Stored data entries
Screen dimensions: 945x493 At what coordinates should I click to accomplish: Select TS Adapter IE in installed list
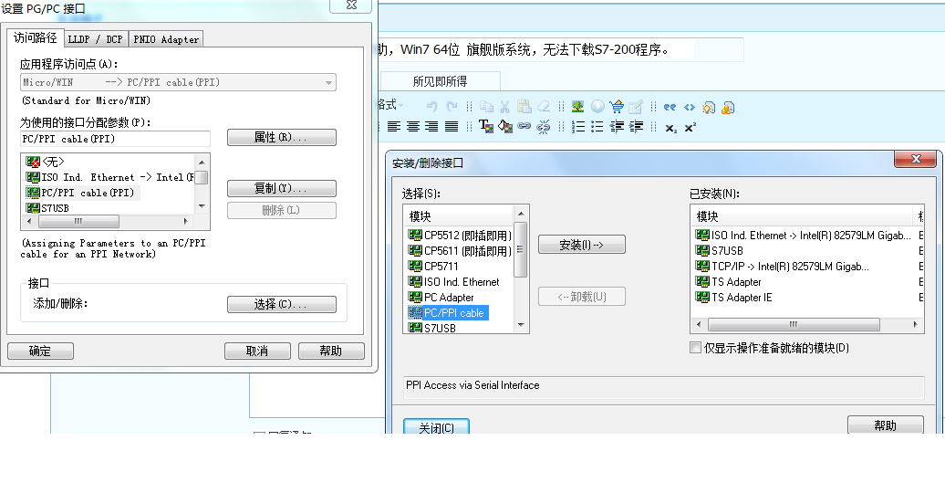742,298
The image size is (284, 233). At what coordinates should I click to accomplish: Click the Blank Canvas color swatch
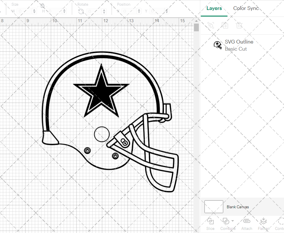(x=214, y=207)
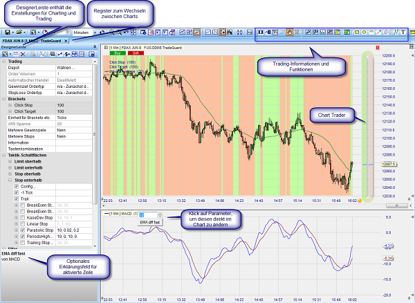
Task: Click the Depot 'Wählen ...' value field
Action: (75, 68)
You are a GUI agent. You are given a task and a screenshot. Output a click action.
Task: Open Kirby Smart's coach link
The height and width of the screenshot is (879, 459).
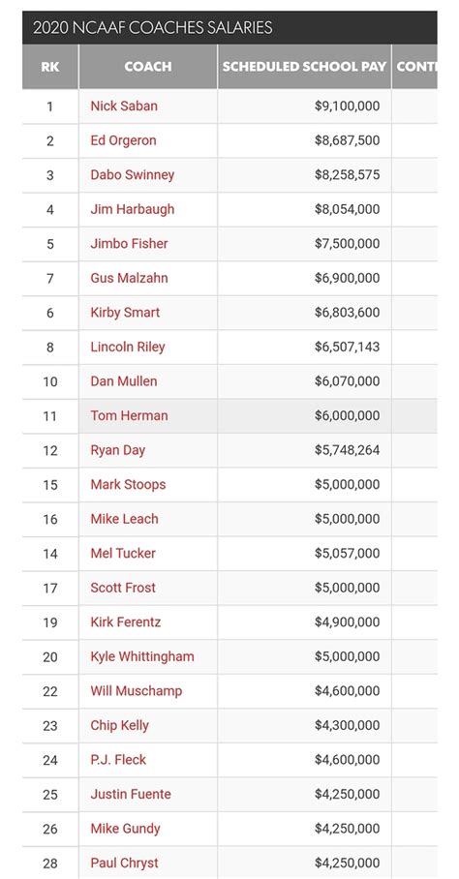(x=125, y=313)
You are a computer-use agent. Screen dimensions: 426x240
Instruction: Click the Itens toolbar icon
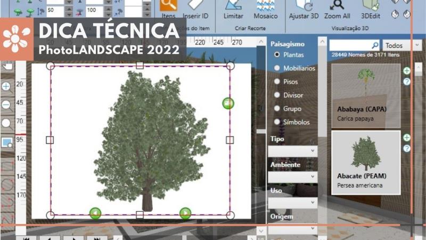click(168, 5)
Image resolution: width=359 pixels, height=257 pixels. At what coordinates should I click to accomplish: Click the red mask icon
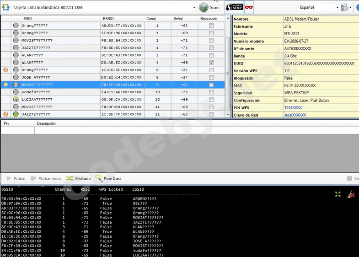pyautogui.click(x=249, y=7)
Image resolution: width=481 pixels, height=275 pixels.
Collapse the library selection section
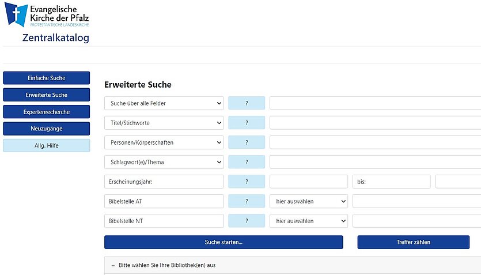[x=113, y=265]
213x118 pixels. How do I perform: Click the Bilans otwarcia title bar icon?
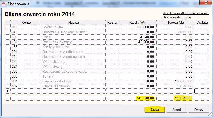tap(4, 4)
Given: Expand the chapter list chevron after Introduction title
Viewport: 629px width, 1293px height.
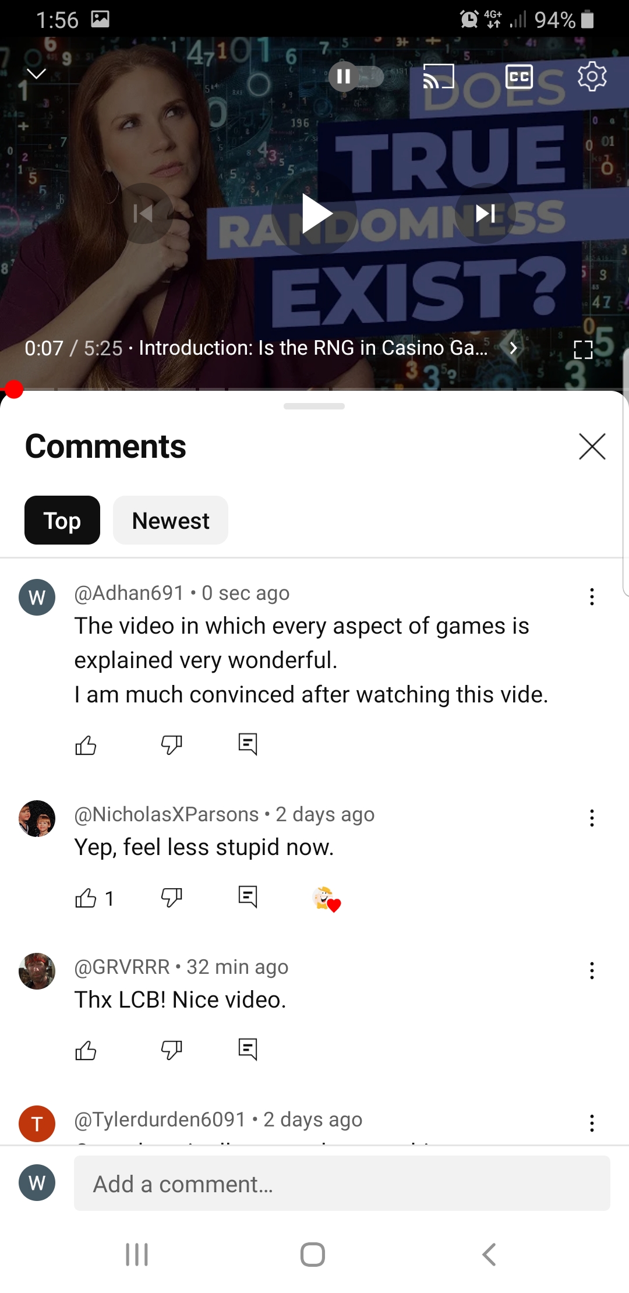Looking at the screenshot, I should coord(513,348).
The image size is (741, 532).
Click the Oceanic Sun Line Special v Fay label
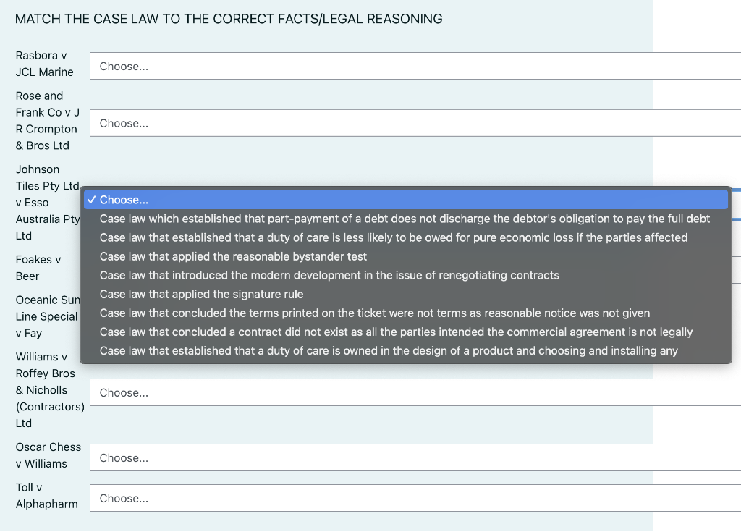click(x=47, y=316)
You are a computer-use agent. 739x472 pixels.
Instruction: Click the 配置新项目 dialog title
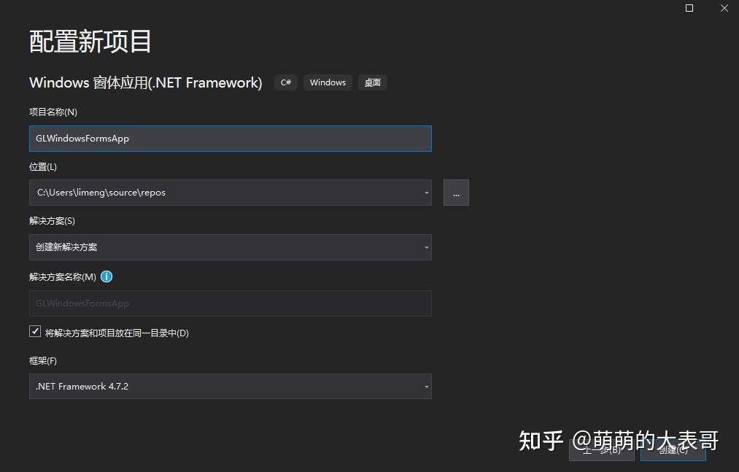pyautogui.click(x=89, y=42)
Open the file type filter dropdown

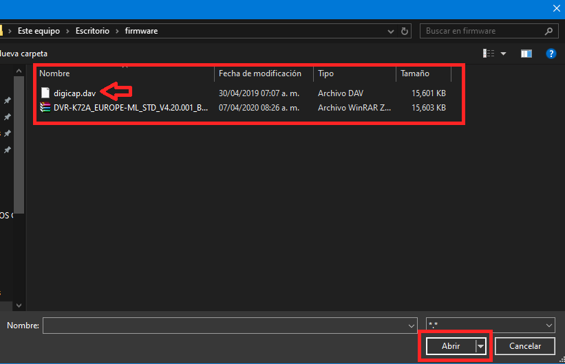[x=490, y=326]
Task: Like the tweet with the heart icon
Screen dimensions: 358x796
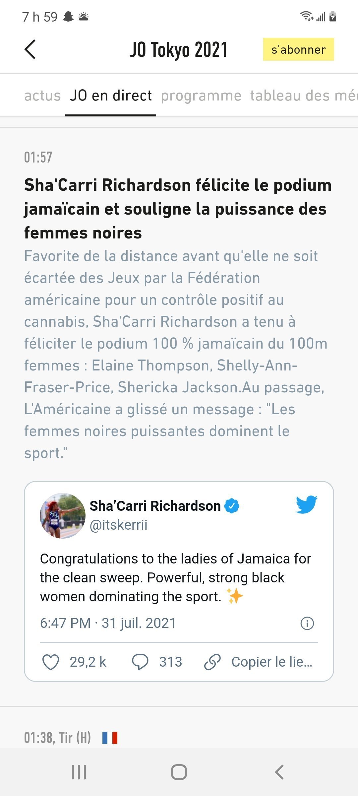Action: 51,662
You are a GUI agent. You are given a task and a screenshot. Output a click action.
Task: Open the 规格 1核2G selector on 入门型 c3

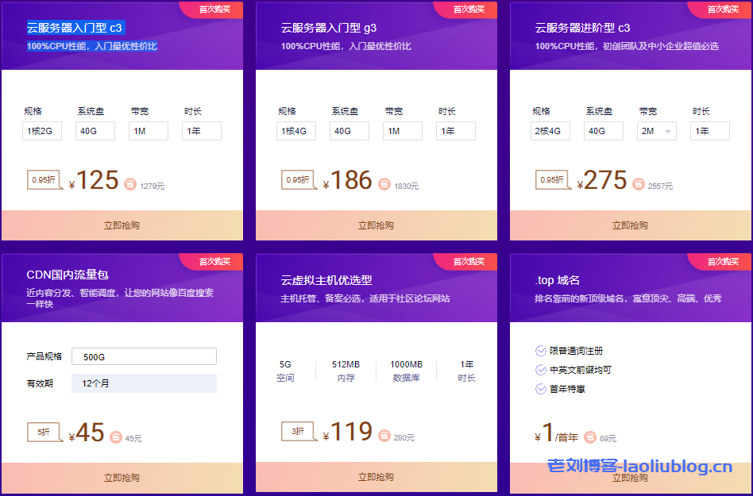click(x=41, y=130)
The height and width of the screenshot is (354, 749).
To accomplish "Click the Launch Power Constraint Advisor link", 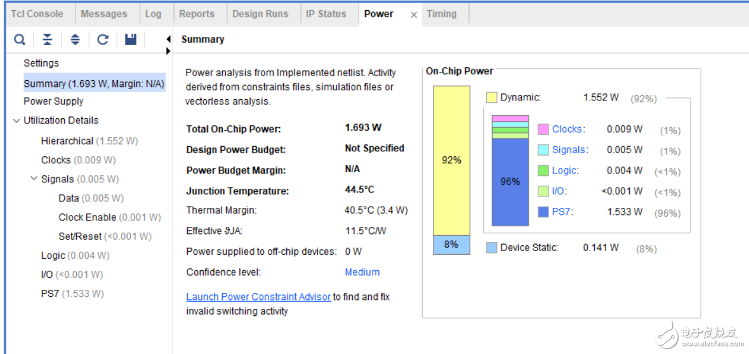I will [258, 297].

* Work request *
Return only the number of lines in the entries that contain the string "computer".

* Your solution *
2